Quoted passage:

Cable Fault Tone Traccing

TONE TRACING: EQUIPMENT CONSTRUCTION, OPERATIONAL
PRINCIPLES, AND BASIC LOCALIZATION TECHNIQUES

Equipment Construction

Tone tracing equipment includes a tone generator and a signal tracer. Tone Generator A tone generator, sometimes called a transmitter, is illustrated in Figure 1. A tone generator is a suitcase-size test set that is powered by 120 volts. It has controls that adjust the magnitude of high-voltage DC output and
the frequency of its oscillator output

Signal Tracer

Figure 1 also contains an illustration of a signal tracer. The signal tracer consists of a hand-held detector and an insulated-shaft probe. The signal tracer is sensitive to those frequencies that the tone generator produces, and it filters all other audio-frequency signals.
 

Equipment Operational Principles

Tone Generator

The tone generator has a built-in sine-wave oscillator that injects an audio-frequency current into the core conductor of a faulted cable. This audio frequency current is driven by a solid-state amplifier that is typically rated at 2.5 watts of output power. The output is usually a single frequency, but some models have more than one selectable frequency. Audio frequencies are in the range of 10 Hz to 10,000 Hz depending on the specific model and manufacturer of the tone generator.

Data extract:
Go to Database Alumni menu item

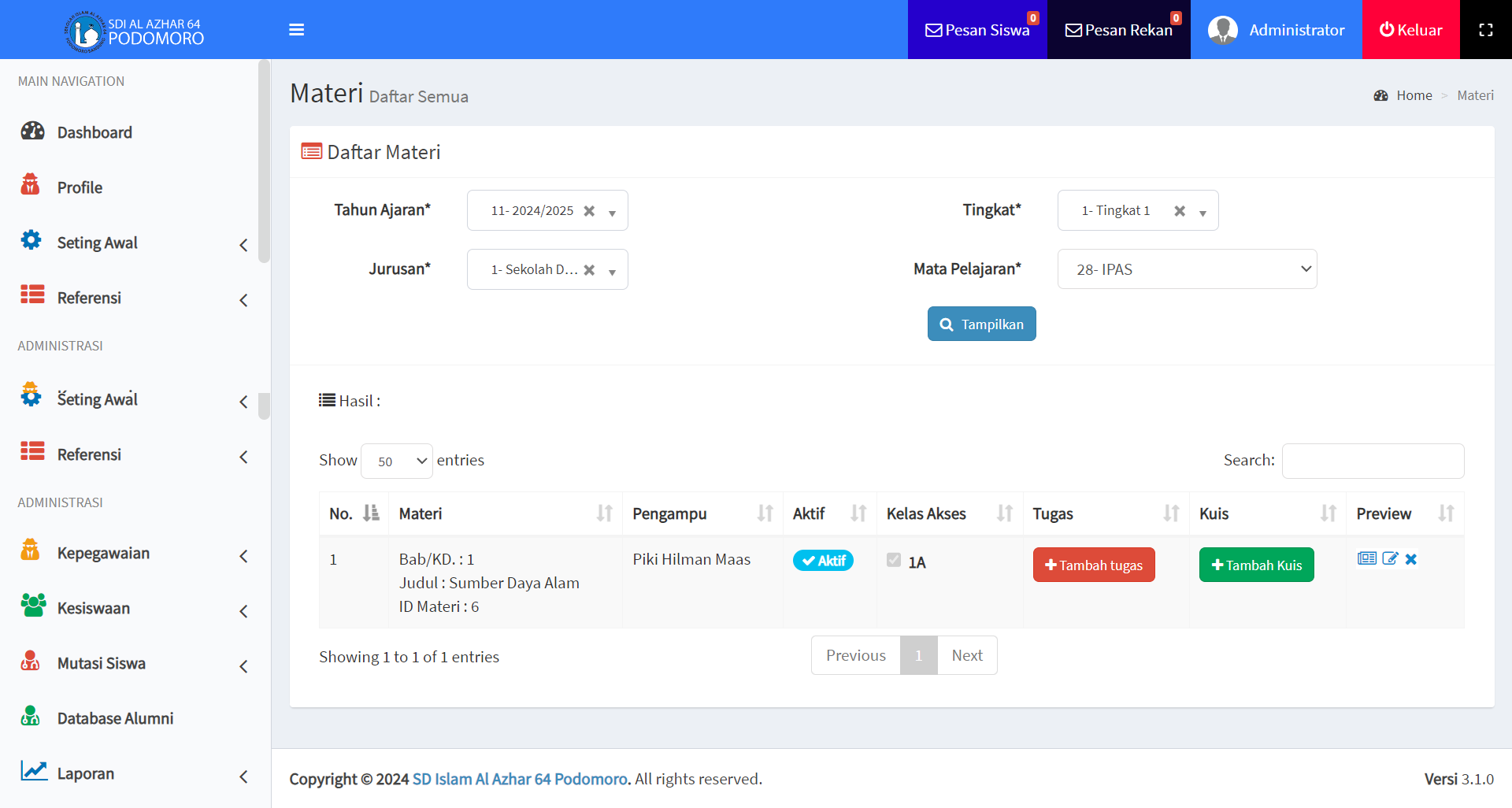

Problem details: Carry the tone tracing text above forward from its last sentence, writing the next part of the page.

Written answer:
The tone generator also has a built-in high-voltage DC source that can be used to break down a high-resistance shunt fault for the purpose of providing a low-resistance path for the audio-frequency current.

Signal Tracer

The signal tracer has an inductive pickup built into its probe. The output signal of this probe and the sound it he headphones become stronger as the probe is brought closer to a cable.
Basic Localization Techniques Methods

The basic method of locating a shunt fault is to adjust the high-voltage DC output of the tone generator to a magnitude that will make the damaged insulation in the cable flash over. The audio-frequency current allows the technician to trace the path of the buried cable. The location of the fault is found by sweeping the probe over the surface of the earth above the cable and listening for the characteristic sound of flashover in the headphones.

The basic method of locating an open-circuit fault is to adjust the high-voltage DC output to a minimum and adjust the audio-frequency current to a maximum. The location of the fault is found by sweeping the probe over the surface of the earth above the cable and listening for the audio tone.

Maximum Signal - For a shunt fault, the characteristic sound of a flashover will be loudest in the detector’s headphones when the probe is oriented directly above the fault.

For an open circuit fault, the audio tone heard in the detector’s headphones will fade and become inaudible when the technician sweeps the probe past the location of the open circuit.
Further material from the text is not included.